If I declare a __local array in global scope, it compiles, but doesn't work. I can write to the local array from the kernel, but when I read from it, I apparently just get back 0. This is not being flagged by the compiler. It does work with the NVIDIA driver. And of course this kind of semantic works with D3D11 groupshared. For example, here's a simple prefix sum shader. When you uncomment the __local uint line just outside of function scope, the shader doesn't work.
#define NUM_THREADS (1<< NUM_LEVELS)
void ThreadSum2(uint tid, __local uint sharedSum[2 * NUM_THREADS]) {
barrier(CLK_LOCAL_MEM_FENCE);
uint offset = 1;
for(int d = N>> 1; d > 0; d>>= 1) {
if(tid < d) {
uint ai = offset * (2 * tid + 1) - 1;
uint bi = offset * (2 * tid + 2) - 1;
sharedSum[bi] += sharedSum[ai];
}
offset<<= 1;
barrier(CLK_LOCAL_MEM_FENCE);
}
#pragma unroll
for(int d = 1; d < N; d<<= 1) {
offset>>= 1;
if(tid < d) {
uint ai = offset * (2 * tid + 1) - 1;
uint bi = offset * (2 * tid + 2) - 1;
uint t = sharedSum[ai];
sharedSum[ai] = sharedSum[bi];
sharedSum[bi] += t;
}
barrier(CLK_LOCAL_MEM_FENCE);
}
}
// uncomment me and the code doesn't work. note that it does work with NV driver.
// __local uint sharedSum[2 * NUM_THREADS];
__kernel __attribute__((reqd_work_group_size(NUM_THREADS, 1, 1)))

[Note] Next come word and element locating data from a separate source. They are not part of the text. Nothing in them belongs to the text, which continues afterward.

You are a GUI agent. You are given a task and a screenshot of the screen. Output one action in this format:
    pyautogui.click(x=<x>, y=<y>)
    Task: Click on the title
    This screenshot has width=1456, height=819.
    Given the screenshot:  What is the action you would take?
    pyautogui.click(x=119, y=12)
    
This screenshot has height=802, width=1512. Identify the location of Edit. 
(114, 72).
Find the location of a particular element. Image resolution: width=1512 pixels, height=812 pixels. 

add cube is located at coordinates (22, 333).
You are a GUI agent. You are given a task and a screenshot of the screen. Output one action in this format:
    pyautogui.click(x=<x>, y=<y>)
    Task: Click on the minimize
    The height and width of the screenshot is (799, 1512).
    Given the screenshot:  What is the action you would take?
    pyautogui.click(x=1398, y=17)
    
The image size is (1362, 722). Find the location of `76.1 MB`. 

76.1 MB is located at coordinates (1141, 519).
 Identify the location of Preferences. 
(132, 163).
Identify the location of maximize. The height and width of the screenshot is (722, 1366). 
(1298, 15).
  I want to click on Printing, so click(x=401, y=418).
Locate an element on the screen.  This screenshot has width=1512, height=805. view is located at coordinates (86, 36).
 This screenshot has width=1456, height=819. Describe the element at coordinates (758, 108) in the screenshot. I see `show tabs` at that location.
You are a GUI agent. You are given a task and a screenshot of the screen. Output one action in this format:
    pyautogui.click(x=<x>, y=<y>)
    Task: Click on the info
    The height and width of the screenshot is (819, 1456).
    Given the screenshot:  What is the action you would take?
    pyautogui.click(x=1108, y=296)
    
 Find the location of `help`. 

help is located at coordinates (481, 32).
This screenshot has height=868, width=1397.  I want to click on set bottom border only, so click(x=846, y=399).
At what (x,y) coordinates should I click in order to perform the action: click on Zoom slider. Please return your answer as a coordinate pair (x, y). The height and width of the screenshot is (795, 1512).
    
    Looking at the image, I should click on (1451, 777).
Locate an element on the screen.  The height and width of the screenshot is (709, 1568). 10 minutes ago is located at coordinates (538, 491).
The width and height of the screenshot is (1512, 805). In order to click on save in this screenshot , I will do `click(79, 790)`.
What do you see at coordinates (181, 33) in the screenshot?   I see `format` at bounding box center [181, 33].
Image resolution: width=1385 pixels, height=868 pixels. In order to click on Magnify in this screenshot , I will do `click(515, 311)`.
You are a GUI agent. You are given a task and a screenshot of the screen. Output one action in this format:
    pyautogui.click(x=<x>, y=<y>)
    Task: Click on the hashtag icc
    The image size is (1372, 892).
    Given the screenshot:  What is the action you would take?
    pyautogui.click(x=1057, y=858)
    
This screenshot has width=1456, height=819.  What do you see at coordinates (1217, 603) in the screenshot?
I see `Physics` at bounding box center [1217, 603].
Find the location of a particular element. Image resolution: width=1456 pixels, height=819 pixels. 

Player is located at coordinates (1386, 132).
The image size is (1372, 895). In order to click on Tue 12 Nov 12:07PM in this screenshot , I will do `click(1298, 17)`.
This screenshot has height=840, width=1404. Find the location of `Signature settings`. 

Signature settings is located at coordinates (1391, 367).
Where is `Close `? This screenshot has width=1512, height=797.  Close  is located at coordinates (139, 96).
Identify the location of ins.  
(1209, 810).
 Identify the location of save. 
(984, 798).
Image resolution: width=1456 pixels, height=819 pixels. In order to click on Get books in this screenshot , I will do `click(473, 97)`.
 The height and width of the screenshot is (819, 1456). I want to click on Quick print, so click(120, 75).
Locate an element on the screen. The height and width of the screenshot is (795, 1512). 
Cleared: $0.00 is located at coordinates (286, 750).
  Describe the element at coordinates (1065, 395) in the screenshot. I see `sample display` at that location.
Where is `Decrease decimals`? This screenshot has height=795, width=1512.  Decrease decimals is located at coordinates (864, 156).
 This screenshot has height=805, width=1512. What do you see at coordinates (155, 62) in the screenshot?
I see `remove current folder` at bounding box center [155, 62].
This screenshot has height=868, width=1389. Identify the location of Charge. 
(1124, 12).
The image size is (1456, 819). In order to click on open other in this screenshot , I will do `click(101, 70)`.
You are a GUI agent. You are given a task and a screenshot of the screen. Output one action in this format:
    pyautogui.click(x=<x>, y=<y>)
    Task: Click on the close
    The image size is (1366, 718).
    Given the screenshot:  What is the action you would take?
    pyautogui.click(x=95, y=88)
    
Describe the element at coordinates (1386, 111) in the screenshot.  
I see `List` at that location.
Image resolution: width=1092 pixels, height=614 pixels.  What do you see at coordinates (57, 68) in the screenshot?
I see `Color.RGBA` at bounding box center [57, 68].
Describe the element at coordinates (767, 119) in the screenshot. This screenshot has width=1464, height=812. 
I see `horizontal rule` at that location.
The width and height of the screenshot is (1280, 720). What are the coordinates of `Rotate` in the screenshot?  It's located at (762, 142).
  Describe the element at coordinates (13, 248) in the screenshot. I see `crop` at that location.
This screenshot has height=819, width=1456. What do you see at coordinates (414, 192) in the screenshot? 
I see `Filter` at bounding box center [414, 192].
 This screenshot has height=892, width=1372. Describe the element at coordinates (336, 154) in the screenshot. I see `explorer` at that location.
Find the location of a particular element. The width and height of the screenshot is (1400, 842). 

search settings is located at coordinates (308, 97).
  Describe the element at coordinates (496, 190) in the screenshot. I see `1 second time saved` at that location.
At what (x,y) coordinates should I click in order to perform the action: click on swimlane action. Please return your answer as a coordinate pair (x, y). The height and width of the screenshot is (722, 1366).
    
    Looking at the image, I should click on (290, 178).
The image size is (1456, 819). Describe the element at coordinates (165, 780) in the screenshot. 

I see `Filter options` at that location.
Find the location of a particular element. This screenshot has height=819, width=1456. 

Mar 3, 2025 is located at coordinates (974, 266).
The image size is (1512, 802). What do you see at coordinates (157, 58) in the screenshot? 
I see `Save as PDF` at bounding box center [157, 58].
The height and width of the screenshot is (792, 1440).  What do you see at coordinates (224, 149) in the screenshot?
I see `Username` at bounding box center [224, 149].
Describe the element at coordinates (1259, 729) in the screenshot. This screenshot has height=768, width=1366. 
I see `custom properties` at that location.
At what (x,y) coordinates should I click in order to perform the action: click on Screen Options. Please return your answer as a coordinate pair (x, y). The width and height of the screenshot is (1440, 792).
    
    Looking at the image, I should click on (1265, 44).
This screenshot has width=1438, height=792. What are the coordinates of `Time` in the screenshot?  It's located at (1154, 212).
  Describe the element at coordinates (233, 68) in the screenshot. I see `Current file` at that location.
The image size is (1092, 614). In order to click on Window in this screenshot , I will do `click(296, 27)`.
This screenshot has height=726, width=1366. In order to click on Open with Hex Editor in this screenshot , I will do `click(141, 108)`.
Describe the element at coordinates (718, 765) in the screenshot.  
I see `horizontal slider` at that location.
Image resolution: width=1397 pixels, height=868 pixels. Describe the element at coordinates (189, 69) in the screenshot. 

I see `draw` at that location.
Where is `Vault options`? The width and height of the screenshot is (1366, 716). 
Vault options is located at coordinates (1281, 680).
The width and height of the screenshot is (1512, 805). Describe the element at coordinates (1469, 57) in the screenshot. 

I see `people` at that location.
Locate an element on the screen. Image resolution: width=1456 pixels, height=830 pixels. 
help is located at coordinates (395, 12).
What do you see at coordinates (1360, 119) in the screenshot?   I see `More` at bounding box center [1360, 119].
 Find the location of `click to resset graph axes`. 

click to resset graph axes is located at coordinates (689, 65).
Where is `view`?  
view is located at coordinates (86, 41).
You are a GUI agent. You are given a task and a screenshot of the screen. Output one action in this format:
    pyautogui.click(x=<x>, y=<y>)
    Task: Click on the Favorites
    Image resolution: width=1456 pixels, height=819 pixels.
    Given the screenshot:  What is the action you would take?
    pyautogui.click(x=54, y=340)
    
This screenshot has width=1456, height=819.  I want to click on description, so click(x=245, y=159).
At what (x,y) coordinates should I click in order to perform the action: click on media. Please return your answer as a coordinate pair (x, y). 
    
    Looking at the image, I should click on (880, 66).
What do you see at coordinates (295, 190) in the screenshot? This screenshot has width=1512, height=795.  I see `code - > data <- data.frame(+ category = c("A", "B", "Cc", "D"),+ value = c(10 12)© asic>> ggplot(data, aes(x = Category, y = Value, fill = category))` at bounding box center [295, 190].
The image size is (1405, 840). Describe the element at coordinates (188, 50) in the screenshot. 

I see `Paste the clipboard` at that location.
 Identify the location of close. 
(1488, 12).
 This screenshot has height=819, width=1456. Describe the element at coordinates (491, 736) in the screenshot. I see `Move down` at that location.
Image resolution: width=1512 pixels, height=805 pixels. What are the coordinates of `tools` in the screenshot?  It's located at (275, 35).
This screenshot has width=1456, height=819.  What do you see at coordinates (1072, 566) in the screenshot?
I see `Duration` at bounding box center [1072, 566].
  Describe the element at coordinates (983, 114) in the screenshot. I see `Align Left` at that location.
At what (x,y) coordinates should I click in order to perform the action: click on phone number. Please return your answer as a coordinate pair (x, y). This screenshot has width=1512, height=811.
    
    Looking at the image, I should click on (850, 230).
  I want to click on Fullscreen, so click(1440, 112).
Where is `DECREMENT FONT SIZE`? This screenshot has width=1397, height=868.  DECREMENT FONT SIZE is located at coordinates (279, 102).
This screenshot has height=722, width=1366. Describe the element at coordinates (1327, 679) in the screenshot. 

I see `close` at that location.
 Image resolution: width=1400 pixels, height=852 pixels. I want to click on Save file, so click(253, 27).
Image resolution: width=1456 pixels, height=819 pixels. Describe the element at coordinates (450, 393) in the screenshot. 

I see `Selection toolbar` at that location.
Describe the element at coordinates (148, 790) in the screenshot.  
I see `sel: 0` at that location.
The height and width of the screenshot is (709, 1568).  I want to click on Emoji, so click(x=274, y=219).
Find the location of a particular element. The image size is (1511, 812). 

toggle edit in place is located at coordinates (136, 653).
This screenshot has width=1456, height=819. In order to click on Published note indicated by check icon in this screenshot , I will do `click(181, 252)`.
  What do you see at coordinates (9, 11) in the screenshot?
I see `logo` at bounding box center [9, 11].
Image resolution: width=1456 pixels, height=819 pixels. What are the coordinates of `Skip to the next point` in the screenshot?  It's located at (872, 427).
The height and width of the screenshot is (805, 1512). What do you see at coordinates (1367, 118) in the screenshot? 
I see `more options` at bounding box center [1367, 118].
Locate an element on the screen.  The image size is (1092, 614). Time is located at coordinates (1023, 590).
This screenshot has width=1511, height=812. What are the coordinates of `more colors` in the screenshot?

void PrefixSumBlock_Pass1(
__global uint* pass1_values,
__global uint* pass1_partialSums) {
// uncomment me and the code DOES work.
// __local uint sharedSum[2 * NUM_THREADS];
uint tid = get_local_id(0);
uint gid = get_group_id(0);
uint index = 2 * NUM_THREADS * gid;
uint ai = tid;
uint bi = tid + NUM_THREADS;
uint a = pass1_values[index + ai];
uint b = pass1_values[index + bi];
sharedSum[ai] = a;
sharedSum[bi] = b;
ThreadSum2(tid, sharedSum);
uint total = sharedSum[0];
a = sharedSum[ai] - total;
b = sharedSum[bi] - total;
pass1_values[index + ai] = a;
pass1_values[index + bi] = b;
if(0 == tid)
pass1_partialSums[gid] = total;
}